Required work — Write a continuation of the news report on the Hoboken hospital parking dispute, beginning right after its final sentence.

The mayor also said Council Member Mason has plans to start a petition to stop the parking agreement all together. “We need to educate our community and have them fully understand that if you are signing onto that petition, then you are signing onto closing our hospital, you are signing onto taking away 1,200 jobs from the city of Hoboken, you are signing on for the city of Hoboken to have to pay $63 million in the next 60 days,” said Zimmer.

In a brief telephone interview, Mason said she is not standing in the way of the sale of the hospital. But several members of the hospital community said Mason and her three fellow Council members are launching a political attack. “The hospital has become a pawn in a political game and four Council members are holding parking hostage, which could lead to the imminent closure of this hospital, the loss of all our jobs, and the end of access to care in Hoboken,” said Dr. Jonathan Metsch, who was appointed by the mayor to serve as commissioner on the Hoboken Municipal Hospital Authority.

Metsch is also the former president of Jersey City Medical Center and said that he’s never seen anything like this before. “There is no hospital deal that’s ever done – building a new hospital, renovating a hospital, adding another building to a hospital – where parking is not a component,” said Metsch. “There are industry ratios on parking to patients to staff, and you got to have them or you can’t run a hospital.”

Executive Director of the Hoboken Municipal Hospital Authority George Crimmins said it should be made clear that it was not HUMC Holdco that requested the parking but the hospital workers’ union. The authority’s financial committee chairman, Steven Rofsky, explained. “The union wanted and won a concession on the parking,” he said. “It is not the buyer that is getting a subsidy. It is the employees who are getting the subsidy.”

Hospital employees said they want to see a resolution soon. “Our livelihood, the livelihood of this community, this city is hanging in the balance on four votes,” said Patti Stacer, a registered nurse. “I think it’s personal. I think that they did it for political gain…. They really don’t understand the effect it will have on us as a total community.” She said the four Council members should visit the hospital and see how many people are going to be hurt if the hospital closes. “They need to take a walk through this building and look me in the face and tell me why they can’t vote ‘yes,’ and then I can tell my kids why I can’t do for them because I don’t have a job,” said Stacer.

Entries supplied —
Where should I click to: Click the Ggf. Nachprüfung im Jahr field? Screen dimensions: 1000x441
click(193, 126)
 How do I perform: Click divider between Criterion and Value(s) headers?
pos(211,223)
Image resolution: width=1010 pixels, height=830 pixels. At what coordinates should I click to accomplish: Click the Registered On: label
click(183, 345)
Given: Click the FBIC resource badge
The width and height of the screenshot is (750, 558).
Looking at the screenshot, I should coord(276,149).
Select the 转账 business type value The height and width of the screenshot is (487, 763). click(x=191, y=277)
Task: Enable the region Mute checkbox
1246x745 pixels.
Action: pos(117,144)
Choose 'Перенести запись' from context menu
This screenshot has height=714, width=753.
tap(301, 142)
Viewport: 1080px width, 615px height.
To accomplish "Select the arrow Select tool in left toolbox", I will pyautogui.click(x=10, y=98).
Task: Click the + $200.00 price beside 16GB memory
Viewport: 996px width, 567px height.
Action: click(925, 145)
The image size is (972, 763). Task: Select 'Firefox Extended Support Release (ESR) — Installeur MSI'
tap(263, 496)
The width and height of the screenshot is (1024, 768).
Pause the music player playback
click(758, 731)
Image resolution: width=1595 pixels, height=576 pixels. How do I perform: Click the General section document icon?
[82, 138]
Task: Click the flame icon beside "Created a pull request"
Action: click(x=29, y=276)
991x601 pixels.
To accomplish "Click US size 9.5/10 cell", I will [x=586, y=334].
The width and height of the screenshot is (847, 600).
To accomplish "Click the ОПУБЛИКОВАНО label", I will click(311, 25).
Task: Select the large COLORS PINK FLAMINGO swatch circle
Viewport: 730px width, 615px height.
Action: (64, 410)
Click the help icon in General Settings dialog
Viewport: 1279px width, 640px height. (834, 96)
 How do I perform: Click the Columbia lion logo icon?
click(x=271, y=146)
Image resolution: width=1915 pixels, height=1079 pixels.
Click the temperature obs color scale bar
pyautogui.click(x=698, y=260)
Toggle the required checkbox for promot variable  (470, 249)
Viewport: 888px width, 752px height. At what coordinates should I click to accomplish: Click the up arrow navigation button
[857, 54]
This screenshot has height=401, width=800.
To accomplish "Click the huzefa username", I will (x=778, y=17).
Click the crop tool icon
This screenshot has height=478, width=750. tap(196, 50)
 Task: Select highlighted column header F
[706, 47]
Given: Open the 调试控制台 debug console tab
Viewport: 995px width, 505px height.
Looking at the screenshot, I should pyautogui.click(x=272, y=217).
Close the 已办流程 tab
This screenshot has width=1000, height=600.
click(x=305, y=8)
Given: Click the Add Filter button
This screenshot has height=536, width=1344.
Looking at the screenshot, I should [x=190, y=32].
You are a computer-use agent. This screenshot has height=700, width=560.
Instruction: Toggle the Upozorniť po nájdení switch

Output —
Flora Canete, a nurse manager at the hospital, said everyone on the staff has sacrificed. She mentioned a 10 percent pay cut they all took two years ago in an effort to help out the hospital financially. “We’ve been through a lot,” she said.

One employee who’s worked at the hospital for more than three decades, Dorothy DeMauro, the director of volunteer services, said the issue shouldn’t be personal. “The awning outside does not say ‘Zimmer University Medical Center,’” she said. “It says ‘Hoboken University Medical Center.’ It’s Hoboken that we’re concerned about.”

Council Member Russo said that’s all he’s concerned about too. “I need to make sure I am looking out for the long term, as well as the short term,” he said, adding that he just doesn’t agree with the parking agreement, especially since it would be for 99 years. Russo said he is concerned that in that time, a developer could obtain ownership of the hospital building as well as the spaces. However, Metsch said it is 400 parking transponders, or the right to lease the spaces, that is at stake. HUMC Holdco would not own the parking at the Midtown Garage.

Whatever happens in the meantime, said Russo, the sale of the hospital has been approved and so has the parking agreement, which, he said, is supposed to go into effect in 20 days. “The mayor is scaring people,” said Russo. “She just didn’t get the time frame that she was concerned about.”

Council Members Castellano and Occhipinti could not be reached before press time.